*What the task asks*
After finding the line with "Oppure con bonifico bancario (265, 166)" in the data below, set down exactly each line through the one with "Palio di Asti", inclusive, and stop there.

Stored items
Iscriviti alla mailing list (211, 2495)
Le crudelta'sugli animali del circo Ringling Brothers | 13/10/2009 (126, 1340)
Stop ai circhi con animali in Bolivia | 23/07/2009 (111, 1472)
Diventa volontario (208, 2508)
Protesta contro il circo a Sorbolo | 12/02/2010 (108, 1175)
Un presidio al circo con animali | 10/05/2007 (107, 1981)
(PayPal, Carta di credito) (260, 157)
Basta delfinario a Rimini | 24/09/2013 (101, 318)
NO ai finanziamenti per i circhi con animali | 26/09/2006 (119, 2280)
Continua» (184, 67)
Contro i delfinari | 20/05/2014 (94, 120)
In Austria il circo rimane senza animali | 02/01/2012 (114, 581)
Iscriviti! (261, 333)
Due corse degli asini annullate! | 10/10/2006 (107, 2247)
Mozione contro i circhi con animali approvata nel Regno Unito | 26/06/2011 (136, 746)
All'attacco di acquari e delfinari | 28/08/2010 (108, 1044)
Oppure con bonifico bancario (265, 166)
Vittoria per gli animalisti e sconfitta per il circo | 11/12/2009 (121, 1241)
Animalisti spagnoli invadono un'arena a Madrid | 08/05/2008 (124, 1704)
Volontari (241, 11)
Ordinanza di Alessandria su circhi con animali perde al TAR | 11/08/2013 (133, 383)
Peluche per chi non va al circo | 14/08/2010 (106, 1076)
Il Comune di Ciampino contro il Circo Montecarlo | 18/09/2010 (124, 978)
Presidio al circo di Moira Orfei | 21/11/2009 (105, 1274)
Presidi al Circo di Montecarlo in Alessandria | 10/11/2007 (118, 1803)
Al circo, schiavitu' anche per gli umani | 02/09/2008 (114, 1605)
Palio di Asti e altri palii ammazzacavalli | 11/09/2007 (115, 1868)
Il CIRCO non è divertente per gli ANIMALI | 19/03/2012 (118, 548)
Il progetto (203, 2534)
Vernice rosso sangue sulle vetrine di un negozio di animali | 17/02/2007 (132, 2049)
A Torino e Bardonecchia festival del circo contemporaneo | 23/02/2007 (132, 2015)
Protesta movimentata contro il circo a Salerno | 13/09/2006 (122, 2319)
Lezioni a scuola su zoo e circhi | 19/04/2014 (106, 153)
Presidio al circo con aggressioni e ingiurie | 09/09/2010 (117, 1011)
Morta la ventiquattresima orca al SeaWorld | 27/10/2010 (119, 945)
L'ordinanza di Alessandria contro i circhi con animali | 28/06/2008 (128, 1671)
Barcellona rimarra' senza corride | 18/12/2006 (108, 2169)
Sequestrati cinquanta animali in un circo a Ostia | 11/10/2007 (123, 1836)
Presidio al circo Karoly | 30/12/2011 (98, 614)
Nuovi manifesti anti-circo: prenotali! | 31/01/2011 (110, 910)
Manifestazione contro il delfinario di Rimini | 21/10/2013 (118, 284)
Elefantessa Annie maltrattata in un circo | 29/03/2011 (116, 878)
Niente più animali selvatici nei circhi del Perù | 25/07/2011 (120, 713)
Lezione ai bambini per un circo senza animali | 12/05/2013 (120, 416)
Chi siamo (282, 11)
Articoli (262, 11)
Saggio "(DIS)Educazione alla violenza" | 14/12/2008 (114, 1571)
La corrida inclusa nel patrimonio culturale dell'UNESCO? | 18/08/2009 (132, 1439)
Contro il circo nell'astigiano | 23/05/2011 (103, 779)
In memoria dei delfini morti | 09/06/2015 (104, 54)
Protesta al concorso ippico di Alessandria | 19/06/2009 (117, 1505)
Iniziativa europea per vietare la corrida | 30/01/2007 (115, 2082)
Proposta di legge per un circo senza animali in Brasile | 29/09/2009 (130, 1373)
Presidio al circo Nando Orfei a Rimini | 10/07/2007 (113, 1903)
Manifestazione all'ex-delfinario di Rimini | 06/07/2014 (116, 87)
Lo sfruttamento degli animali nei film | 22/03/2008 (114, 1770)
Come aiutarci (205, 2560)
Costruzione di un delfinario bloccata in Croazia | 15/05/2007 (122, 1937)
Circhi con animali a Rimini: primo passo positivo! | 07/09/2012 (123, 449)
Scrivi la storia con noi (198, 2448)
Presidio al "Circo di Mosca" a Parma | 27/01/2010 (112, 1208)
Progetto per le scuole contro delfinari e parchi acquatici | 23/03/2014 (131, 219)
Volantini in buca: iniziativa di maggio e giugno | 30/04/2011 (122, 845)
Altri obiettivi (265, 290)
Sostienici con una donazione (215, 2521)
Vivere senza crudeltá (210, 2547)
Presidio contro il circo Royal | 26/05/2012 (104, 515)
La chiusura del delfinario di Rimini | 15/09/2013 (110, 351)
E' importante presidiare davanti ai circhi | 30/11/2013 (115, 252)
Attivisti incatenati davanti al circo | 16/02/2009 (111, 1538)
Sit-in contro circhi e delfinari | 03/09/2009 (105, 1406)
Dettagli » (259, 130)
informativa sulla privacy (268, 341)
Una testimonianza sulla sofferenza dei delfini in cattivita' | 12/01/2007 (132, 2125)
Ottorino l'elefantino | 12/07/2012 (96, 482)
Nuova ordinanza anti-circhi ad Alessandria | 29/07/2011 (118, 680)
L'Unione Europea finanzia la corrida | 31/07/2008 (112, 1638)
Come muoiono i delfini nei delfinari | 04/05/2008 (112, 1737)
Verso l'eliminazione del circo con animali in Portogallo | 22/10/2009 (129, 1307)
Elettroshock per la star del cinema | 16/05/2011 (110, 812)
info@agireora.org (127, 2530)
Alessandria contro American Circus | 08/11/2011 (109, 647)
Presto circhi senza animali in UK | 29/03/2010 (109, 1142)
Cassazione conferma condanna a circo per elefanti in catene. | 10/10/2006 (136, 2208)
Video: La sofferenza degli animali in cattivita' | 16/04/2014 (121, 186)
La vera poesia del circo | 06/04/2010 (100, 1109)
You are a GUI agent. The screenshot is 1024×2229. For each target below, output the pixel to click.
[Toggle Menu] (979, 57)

*Written reply*
Oppure con bonifico bancario (265, 166)
Vittoria per gli animalisti e sconfitta per il circo | 11/12/2009 (121, 1241)
Animalisti spagnoli invadono un'arena a Madrid | 08/05/2008 (124, 1704)
Volontari (241, 11)
Ordinanza di Alessandria su circhi con animali perde al TAR | 11/08/2013 (133, 383)
Peluche per chi non va al circo | 14/08/2010 (106, 1076)
Il Comune di Ciampino contro il Circo Montecarlo | 18/09/2010 (124, 978)
Presidio al circo di Moira Orfei | 21/11/2009 (105, 1274)
Presidi al Circo di Montecarlo in Alessandria | 10/11/2007 (118, 1803)
Al circo, schiavitu' anche per gli umani | 02/09/2008 (114, 1605)
Palio di Asti e altri palii ammazzacavalli | 11/09/2007 (115, 1868)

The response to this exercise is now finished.